● MATERIALS PROVIDED
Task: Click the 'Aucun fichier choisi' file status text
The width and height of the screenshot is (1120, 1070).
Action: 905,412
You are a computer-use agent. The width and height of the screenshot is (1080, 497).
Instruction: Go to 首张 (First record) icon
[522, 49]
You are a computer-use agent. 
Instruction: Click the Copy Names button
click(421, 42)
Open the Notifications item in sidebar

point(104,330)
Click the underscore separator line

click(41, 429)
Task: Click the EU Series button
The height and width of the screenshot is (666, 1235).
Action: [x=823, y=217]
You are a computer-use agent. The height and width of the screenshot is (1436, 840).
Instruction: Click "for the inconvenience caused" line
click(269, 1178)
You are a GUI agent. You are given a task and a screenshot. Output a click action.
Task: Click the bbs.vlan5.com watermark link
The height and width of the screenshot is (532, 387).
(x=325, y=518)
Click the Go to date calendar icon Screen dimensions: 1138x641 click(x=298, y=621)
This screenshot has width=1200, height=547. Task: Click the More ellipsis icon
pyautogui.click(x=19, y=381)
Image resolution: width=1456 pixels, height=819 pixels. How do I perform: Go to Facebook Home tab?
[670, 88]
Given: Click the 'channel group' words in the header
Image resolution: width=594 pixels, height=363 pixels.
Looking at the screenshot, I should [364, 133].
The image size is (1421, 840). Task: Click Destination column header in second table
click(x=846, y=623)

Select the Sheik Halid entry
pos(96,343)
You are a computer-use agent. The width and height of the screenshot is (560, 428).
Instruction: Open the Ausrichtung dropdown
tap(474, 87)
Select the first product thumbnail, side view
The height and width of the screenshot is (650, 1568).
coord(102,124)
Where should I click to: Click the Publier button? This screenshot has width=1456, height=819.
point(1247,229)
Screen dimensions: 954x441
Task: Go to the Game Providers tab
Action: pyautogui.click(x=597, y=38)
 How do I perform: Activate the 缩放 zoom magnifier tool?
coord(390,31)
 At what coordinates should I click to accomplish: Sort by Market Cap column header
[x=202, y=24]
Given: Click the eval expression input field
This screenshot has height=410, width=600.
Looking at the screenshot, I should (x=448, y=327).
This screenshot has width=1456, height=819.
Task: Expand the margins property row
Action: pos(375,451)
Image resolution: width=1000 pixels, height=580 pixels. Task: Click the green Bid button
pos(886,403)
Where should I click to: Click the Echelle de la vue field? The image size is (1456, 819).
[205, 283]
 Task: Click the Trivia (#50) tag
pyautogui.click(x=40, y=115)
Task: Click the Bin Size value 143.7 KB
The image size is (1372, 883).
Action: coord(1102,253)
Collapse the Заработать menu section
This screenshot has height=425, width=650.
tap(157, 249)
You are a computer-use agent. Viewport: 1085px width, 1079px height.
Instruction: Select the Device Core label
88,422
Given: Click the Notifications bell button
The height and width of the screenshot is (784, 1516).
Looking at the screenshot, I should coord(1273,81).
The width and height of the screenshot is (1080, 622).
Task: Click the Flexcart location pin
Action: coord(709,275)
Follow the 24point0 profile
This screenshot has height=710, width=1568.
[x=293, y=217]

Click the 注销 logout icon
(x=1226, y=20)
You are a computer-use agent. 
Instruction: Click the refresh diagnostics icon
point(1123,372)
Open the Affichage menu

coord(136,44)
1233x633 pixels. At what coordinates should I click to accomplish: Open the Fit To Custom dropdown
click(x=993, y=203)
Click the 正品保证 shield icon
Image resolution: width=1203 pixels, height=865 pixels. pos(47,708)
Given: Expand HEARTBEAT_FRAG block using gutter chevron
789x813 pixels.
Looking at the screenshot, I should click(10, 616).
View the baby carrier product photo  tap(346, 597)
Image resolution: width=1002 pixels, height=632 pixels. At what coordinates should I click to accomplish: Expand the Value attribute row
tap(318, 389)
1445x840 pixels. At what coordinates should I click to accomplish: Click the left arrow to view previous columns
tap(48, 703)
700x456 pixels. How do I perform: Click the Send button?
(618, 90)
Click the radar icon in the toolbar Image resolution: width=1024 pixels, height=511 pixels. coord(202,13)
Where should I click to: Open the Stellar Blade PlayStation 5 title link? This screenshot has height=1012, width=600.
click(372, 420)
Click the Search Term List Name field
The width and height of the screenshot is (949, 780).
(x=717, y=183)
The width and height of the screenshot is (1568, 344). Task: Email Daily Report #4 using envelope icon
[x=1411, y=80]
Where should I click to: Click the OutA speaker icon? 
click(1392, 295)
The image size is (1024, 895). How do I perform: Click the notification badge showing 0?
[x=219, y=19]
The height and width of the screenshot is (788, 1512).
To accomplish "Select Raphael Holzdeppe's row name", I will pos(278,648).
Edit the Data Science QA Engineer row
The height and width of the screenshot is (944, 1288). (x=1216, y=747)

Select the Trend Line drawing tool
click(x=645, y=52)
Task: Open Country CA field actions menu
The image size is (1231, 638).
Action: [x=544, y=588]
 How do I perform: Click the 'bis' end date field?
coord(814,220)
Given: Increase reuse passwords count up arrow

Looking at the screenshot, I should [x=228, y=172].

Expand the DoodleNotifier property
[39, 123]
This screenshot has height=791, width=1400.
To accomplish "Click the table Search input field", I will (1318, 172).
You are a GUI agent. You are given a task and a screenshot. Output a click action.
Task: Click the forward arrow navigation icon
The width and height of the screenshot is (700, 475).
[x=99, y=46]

● GOAL
Reproduce all of the material above verbatim, line for line.

● THE COMPLETED TASK
Task: Click the 'Aucun fichier choisi' file status text
The width and height of the screenshot is (1120, 1070).
Action: 905,412
You are a computer-use agent. The width and height of the screenshot is (1080, 497).
Instruction: Go to 首张 (First record) icon
[522, 49]
You are a computer-use agent. 
Instruction: Click the Copy Names button
click(421, 42)
Open the Notifications item in sidebar

point(104,330)
Click the underscore separator line

click(41, 429)
Task: Click the EU Series button
The height and width of the screenshot is (666, 1235).
Action: [x=823, y=217]
You are a computer-use agent. The height and width of the screenshot is (1436, 840).
Instruction: Click "for the inconvenience caused" line
click(269, 1178)
You are a GUI agent. You are given a task and a screenshot. Output a click action.
Task: Click the bbs.vlan5.com watermark link
The height and width of the screenshot is (532, 387).
(x=325, y=518)
Click the Go to date calendar icon Screen dimensions: 1138x641 click(x=298, y=621)
This screenshot has width=1200, height=547. Task: Click the More ellipsis icon
pyautogui.click(x=19, y=381)
Image resolution: width=1456 pixels, height=819 pixels. How do I perform: Go to Facebook Home tab?
[670, 88]
Given: Click the 'channel group' words in the header
Image resolution: width=594 pixels, height=363 pixels.
Looking at the screenshot, I should [364, 133].
The image size is (1421, 840). Task: Click Destination column header in second table
click(x=846, y=623)

Select the Sheik Halid entry
pos(96,343)
You are a computer-use agent. The width and height of the screenshot is (560, 428).
Instruction: Open the Ausrichtung dropdown
tap(474, 87)
Select the first product thumbnail, side view
The height and width of the screenshot is (650, 1568).
coord(102,124)
Where should I click to: Click the Publier button? This screenshot has width=1456, height=819.
point(1247,229)
Screen dimensions: 954x441
Task: Go to the Game Providers tab
Action: pyautogui.click(x=597, y=38)
 How do I perform: Activate the 缩放 zoom magnifier tool?
coord(390,31)
 At what coordinates should I click to accomplish: Sort by Market Cap column header
[x=202, y=24]
Given: Click the eval expression input field
This screenshot has height=410, width=600.
Looking at the screenshot, I should (x=448, y=327).
This screenshot has width=1456, height=819.
Task: Expand the margins property row
Action: pos(375,451)
Image resolution: width=1000 pixels, height=580 pixels. Task: Click the green Bid button
pos(886,403)
Where should I click to: Click the Echelle de la vue field? The image size is (1456, 819).
[205, 283]
 Task: Click the Trivia (#50) tag
pyautogui.click(x=40, y=115)
Task: Click the Bin Size value 143.7 KB
The image size is (1372, 883).
Action: coord(1102,253)
Collapse the Заработать menu section
This screenshot has height=425, width=650.
tap(157, 249)
You are a computer-use agent. Viewport: 1085px width, 1079px height.
Instruction: Select the Device Core label
88,422
Given: Click the Notifications bell button
The height and width of the screenshot is (784, 1516).
Looking at the screenshot, I should coord(1273,81).
The width and height of the screenshot is (1080, 622).
Task: Click the Flexcart location pin
Action: coord(709,275)
Follow the 24point0 profile
This screenshot has height=710, width=1568.
[x=293, y=217]

Click the 注销 logout icon
(x=1226, y=20)
You are a computer-use agent. 
Instruction: Click the refresh diagnostics icon
point(1123,372)
Open the Affichage menu

coord(136,44)
1233x633 pixels. At what coordinates should I click to accomplish: Open the Fit To Custom dropdown
click(x=993, y=203)
Click the 正品保证 shield icon
Image resolution: width=1203 pixels, height=865 pixels. pos(47,708)
Given: Expand HEARTBEAT_FRAG block using gutter chevron
789x813 pixels.
Looking at the screenshot, I should click(10, 616).
View the baby carrier product photo  tap(346, 597)
Image resolution: width=1002 pixels, height=632 pixels. At what coordinates should I click to accomplish: Expand the Value attribute row
tap(318, 389)
1445x840 pixels. At what coordinates should I click to accomplish: Click the left arrow to view previous columns
tap(48, 703)
700x456 pixels. How do I perform: Click the Send button?
(618, 90)
Click the radar icon in the toolbar Image resolution: width=1024 pixels, height=511 pixels. coord(202,13)
Where should I click to: Open the Stellar Blade PlayStation 5 title link? This screenshot has height=1012, width=600.
click(372, 420)
Click the Search Term List Name field
The width and height of the screenshot is (949, 780).
(x=717, y=183)
The width and height of the screenshot is (1568, 344). Task: Email Daily Report #4 using envelope icon
[x=1411, y=80]
Where should I click to: Click the OutA speaker icon? 
click(1392, 295)
The image size is (1024, 895). How do I perform: Click the notification badge showing 0?
[x=219, y=19]
The height and width of the screenshot is (788, 1512).
To accomplish "Select Raphael Holzdeppe's row name", I will pos(278,648).
Edit the Data Science QA Engineer row
The height and width of the screenshot is (944, 1288). (x=1216, y=747)

Select the Trend Line drawing tool
click(x=645, y=52)
Task: Open Country CA field actions menu
The image size is (1231, 638).
Action: [x=544, y=588]
 How do I perform: Click the 'bis' end date field?
coord(814,220)
Given: Increase reuse passwords count up arrow

Looking at the screenshot, I should [x=228, y=172].

Expand the DoodleNotifier property
[39, 123]
This screenshot has height=791, width=1400.
To accomplish "Click the table Search input field", I will (1318, 172).
You are a GUI agent. You are given a task and a screenshot. Output a click action.
Task: Click the forward arrow navigation icon
The width and height of the screenshot is (700, 475).
[x=99, y=46]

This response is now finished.